Within the records below, repeat each line exactly but keep every picture out of the copy.

====================

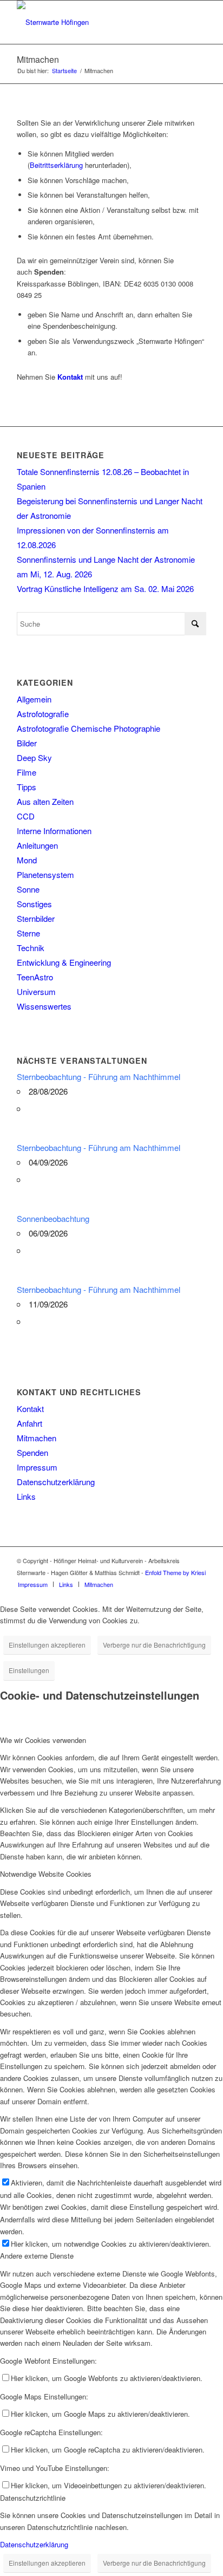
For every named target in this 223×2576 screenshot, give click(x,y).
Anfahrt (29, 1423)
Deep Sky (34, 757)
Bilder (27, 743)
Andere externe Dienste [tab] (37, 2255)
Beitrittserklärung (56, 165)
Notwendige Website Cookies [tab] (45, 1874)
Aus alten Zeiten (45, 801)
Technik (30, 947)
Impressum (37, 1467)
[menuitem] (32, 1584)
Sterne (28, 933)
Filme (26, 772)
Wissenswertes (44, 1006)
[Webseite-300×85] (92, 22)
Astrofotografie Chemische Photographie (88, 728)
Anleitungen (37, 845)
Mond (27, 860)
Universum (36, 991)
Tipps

====================

### Exercise solution
For every named target in this 223×2576 screenshot, give click(x,y).
Anfahrt (29, 1423)
Deep Sky (34, 757)
Bilder (27, 743)
Andere externe Dienste [tab] (37, 2255)
Beitrittserklärung (56, 165)
Notwendige Website Cookies [tab] (45, 1874)
Aus alten Zeiten (45, 801)
Technik (30, 947)
Impressum (37, 1467)
[menuitem] (32, 1584)
Sterne (28, 933)
Filme (26, 772)
Wissenswertes (44, 1006)
[Webseite-300×85] (92, 22)
Astrofotografie Chemische Photographie (88, 728)
Anleitungen (37, 845)
Mond (27, 860)
Universum (36, 991)
Tipps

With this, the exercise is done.